Brief: Transcribe, word for word, every record in the data below.

Stored data:
########

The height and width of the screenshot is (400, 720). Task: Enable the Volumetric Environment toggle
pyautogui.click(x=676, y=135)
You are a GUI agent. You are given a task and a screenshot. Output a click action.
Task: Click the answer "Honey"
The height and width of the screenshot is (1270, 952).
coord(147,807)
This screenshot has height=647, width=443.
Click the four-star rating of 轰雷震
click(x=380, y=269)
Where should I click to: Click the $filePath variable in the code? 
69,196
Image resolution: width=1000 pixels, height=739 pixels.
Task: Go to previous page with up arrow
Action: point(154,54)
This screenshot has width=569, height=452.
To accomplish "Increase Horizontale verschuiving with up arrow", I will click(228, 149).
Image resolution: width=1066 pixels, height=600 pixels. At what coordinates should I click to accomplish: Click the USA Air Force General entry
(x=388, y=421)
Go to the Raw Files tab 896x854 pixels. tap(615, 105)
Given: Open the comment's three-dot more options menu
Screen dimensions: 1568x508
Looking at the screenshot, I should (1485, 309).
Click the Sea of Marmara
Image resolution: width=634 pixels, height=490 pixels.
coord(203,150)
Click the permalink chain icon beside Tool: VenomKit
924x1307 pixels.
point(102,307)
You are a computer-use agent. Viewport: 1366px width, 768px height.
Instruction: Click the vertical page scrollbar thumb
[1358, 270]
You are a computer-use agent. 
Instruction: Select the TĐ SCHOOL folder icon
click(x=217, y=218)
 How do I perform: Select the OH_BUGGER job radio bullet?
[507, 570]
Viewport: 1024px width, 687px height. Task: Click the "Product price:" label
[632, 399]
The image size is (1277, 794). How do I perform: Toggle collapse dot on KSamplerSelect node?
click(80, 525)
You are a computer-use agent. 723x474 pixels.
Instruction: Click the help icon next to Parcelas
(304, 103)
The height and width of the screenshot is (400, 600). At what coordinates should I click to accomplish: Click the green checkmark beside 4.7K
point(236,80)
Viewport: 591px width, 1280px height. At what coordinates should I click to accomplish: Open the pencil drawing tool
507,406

########

Expected output:
The height and width of the screenshot is (400, 720). Task: Enable the Volumetric Environment toggle
pyautogui.click(x=676, y=135)
You are a GUI agent. You are given a task and a screenshot. Output a click action.
Task: Click the answer "Honey"
The height and width of the screenshot is (1270, 952).
coord(147,807)
This screenshot has height=647, width=443.
Click the four-star rating of 轰雷震
click(x=380, y=269)
Where should I click to: Click the $filePath variable in the code? 
69,196
Image resolution: width=1000 pixels, height=739 pixels.
Task: Go to previous page with up arrow
Action: point(154,54)
This screenshot has width=569, height=452.
To accomplish "Increase Horizontale verschuiving with up arrow", I will click(228, 149).
Image resolution: width=1066 pixels, height=600 pixels. At what coordinates should I click to accomplish: Click the USA Air Force General entry
(x=388, y=421)
Go to the Raw Files tab 896x854 pixels. tap(615, 105)
Given: Open the comment's three-dot more options menu
Screen dimensions: 1568x508
Looking at the screenshot, I should (1485, 309).
Click the Sea of Marmara
Image resolution: width=634 pixels, height=490 pixels.
coord(203,150)
Click the permalink chain icon beside Tool: VenomKit
924x1307 pixels.
point(102,307)
You are a computer-use agent. Viewport: 1366px width, 768px height.
Instruction: Click the vertical page scrollbar thumb
[1358, 270]
You are a computer-use agent. 
Instruction: Select the TĐ SCHOOL folder icon
click(x=217, y=218)
 How do I perform: Select the OH_BUGGER job radio bullet?
[507, 570]
Viewport: 1024px width, 687px height. Task: Click the "Product price:" label
[632, 399]
The image size is (1277, 794). How do I perform: Toggle collapse dot on KSamplerSelect node?
click(80, 525)
You are a computer-use agent. 723x474 pixels.
Instruction: Click the help icon next to Parcelas
(304, 103)
The height and width of the screenshot is (400, 600). At what coordinates should I click to accomplish: Click the green checkmark beside 4.7K
point(236,80)
Viewport: 591px width, 1280px height. At what coordinates should I click to accomplish: Open the pencil drawing tool
507,406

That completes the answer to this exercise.